EDICOLA. Italia, zitti e a Mosca…
IL MESSAGGERO (U. TRANI) – È la notte più lunga per l’Italia. Che non può sbagliare la seconda sfida, in 72 ore, contro la Svezia: nel playoff di ritorno a San Siro, davanti a 73 mila spettatori, c’è in palio la nostra presenza al prossimo mondiale. E gli azzurri, dopo il ko di venerdì alla Friends Arena, entrano in campo con l’angoscia di dover ribaltare il risultato, non essendo al momento tra le 32 che si sfideranno a giugno in Russia. Il match è più che da dentro o fuori. Perché, anche senza vederla come un’apocalisse, la mancata partecipazione certificherebbe un fallimento che il nostro movimento, in tempi di carestia e di ingovernabilità, non si può proprio permettere. Pagherebbe di conseguenza ogni componente: dirigenti, ct e giocatori. Perché, dopo due eliminazioni di fila alla prima fase nelle edizioni del 2010 in Sudafrica e del 2014 in Brasile, significherebbe toccare il fondo. Già due volte la Nazionale è rimasta fuori dal calcio che conta. La prima nel 1930, ma per sua scelta, non potendosi permettere il viaggio in Uruguay. L’altra, sessant’anni fa, quando perdendo a Belfast fu eliminata dall’Irlanda del Nord.
MAI SUCCESSO – L’Italia, nel 1959, non andò proprio al mondiale organizzato dalla Svezia che stasera sarà l’ultimo ostacolo da superare per andare in Russia. La qualificazione, però, impone quella rimonta che finora nei playoff, in quattro precedenti, non è mai riuscita a chi è presentato al ritorno dopo aver perso 1 a 0 all’andata. Gli azzurri, in una situazione così angosciante, si sono ritrovati solo una volta, nell’autunno di vent’anni fa. L’unico spareggio, contro la Russia nel 1997, andò bene. Adesso, però, la situazione è più complicata. All’epoca gli azzurri pareggiarono 1 a 1 a Mosca e, al ritorno a Napoli, entrarono in campo già promossi e quindi più tranquilli, anche se poi il successo fu di misura. Non sarà lo stesso stasera, dopo l’autogol di De Rossi a Solna. Anche perché Ventura non è più quello della stagione scorsa. Dopo l’estate e soprattutto dopo la sconfitta deprimente del 2 settembre a Madrid, ha perso il controllo del gruppo. E anche parte della credibilità.
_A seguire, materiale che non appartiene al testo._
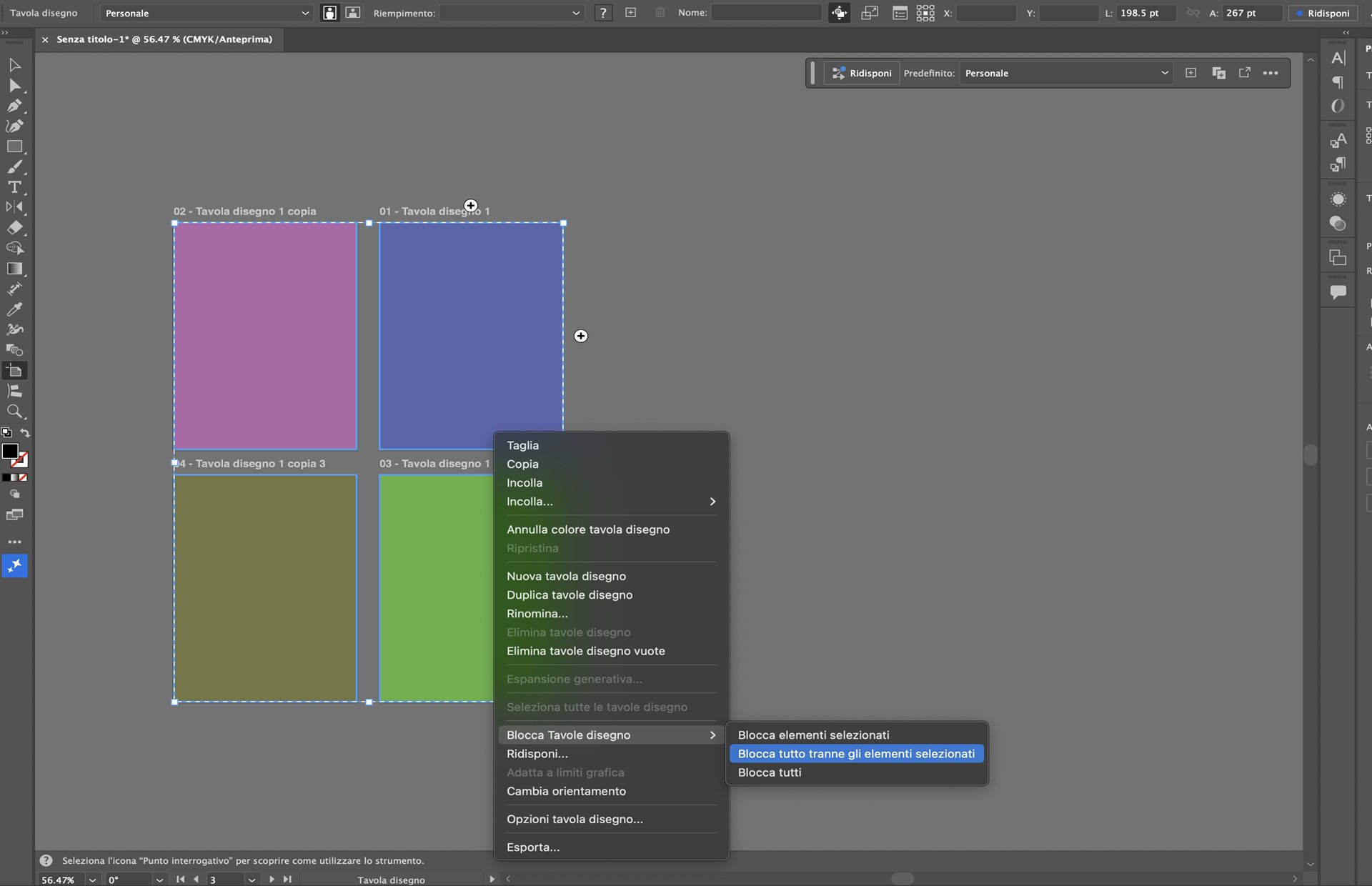This screenshot has height=886, width=1372.
Task: Click the black fill color swatch in the toolbar
Action: (9, 452)
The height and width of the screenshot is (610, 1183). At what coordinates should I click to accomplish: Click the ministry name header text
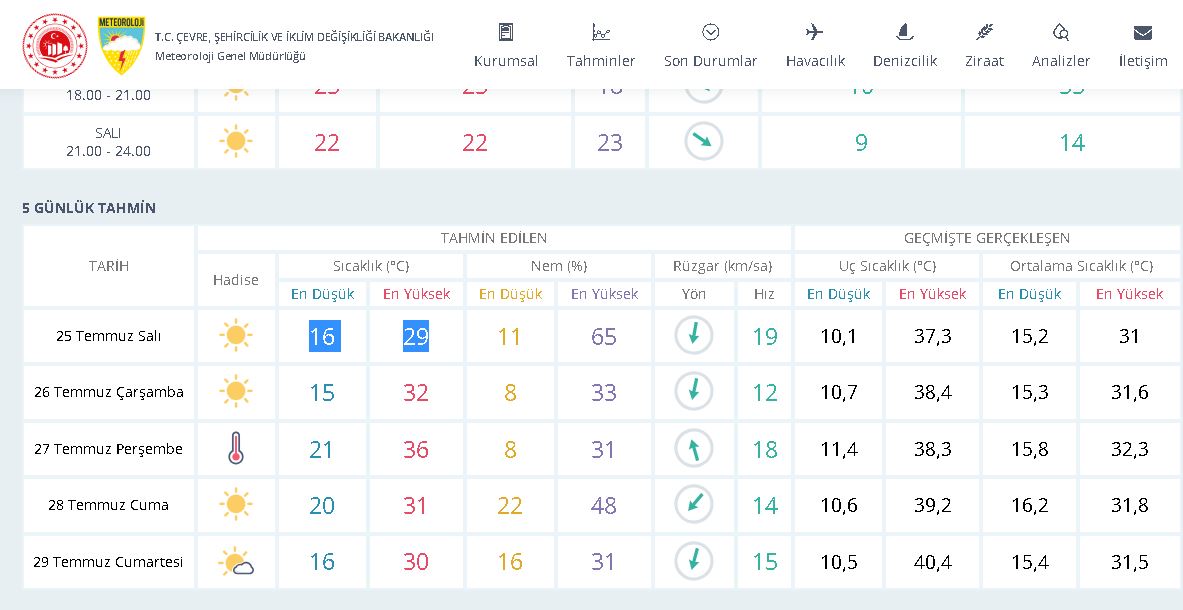click(294, 37)
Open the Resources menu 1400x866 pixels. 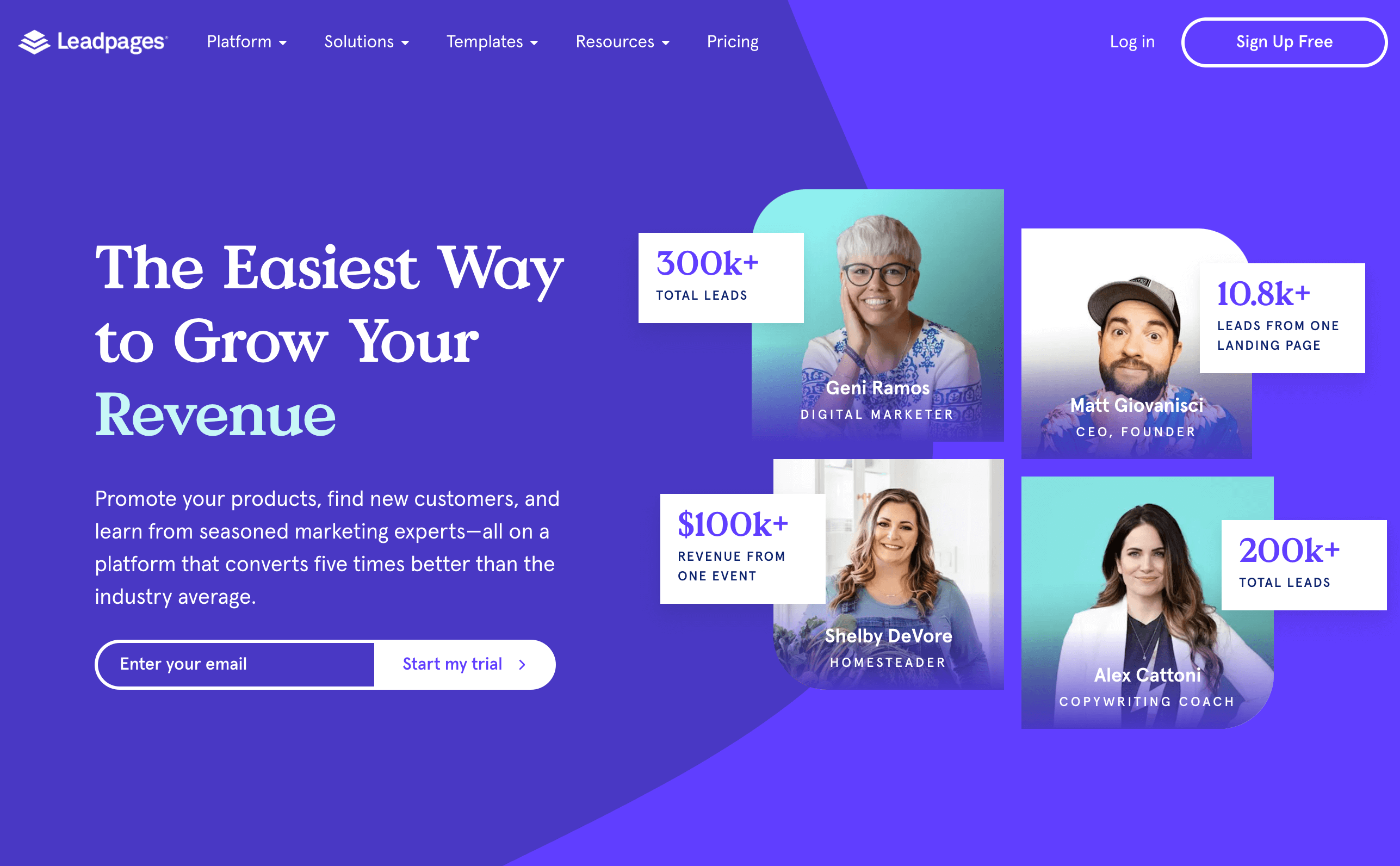click(x=622, y=41)
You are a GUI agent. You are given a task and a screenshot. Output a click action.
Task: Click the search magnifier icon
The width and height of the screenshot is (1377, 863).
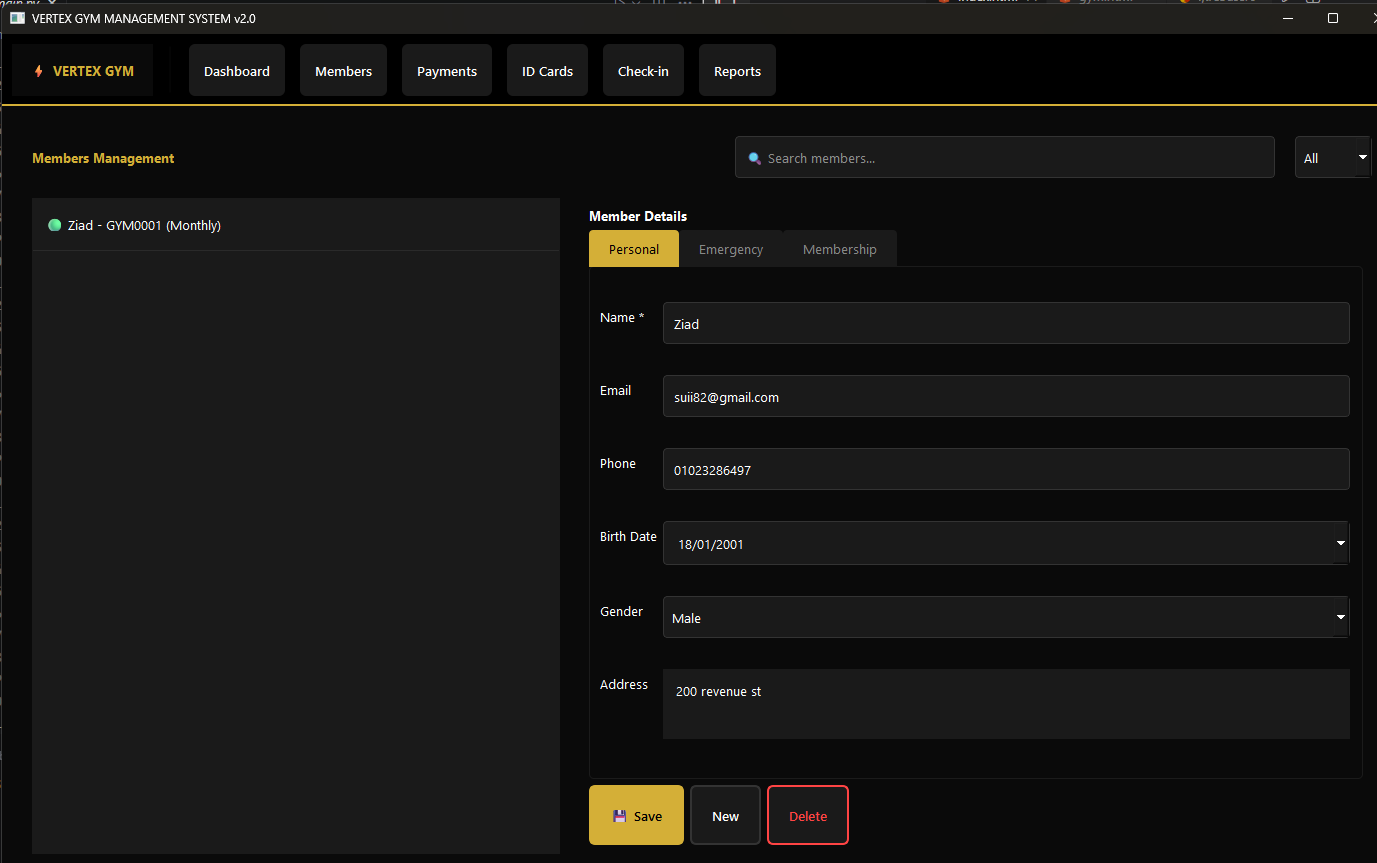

Per restare in corsa è sceso a patti con i senatori che gli hanno imposto il sistema di gioco e forse anche qualcosa in più. Nelle ultime 5 partite la Nazionale si è improvvisamente fermata: 2 sconfitte e 1 pari, oltre ai 2 successi utili, anche con la spinta esterna del Belgio, per arrivare a questo spareggio. Solo 3 gol realizzati: l’idea di gioco propositivo è improvvisamente sparita. E’, invece, riapparsa la mediocrità degli interpreti che avrebbero avuto bisogno di più certezze e meno slogan. Il quadro, nella notte della verità, è desolante. Se i senatori non sono al top, cioè in forma come all’Europeo del 2016, i giovani sembrano fermi al palo, quasi impauriti davanti alla responsabilità di vestire questa maglia. Si naviga nell’improvvisazione: lo dimostrano gli ultimi 9 gol, segnati da 9 giocatori diversi.
ULTIMA CHIAMATA – C’è chi stasera potrebbe dire addio all’azzurro. Da Buffon in giù. Pure Ventura che, a quanto pare, proporrà 3 novità dopo la caduta di Solna. Dentro chi sta meglio, ma evitando di stravolgere la traccia. Sempre più simile a quella del suo predecessore Conte che, anche in caso di qualificazione, potrebbe a sorpresa diventare il suo erede: ecco il 3-5-2 che, in formula ibrida, si trasformerà nel 4-2-4 (o 4-4-2, fa lo stesso). Una via di mezzo per arrivare al mondiale. L’arbitro sarà lo spagnolo Lahoz, 40 anni, professore di educazione fisica. Si prepara leggendo i giornali e in campo dialoga con i giocatori. Li mette a loro agio, arrivando a chiedergli come stanno i bimbi. La Svezia è preoccupata. Non perché Lahoz interrompe spesso il gioco, ma perché è il pupillo di Collina, presidente della Commissione Arbitri della Fifa.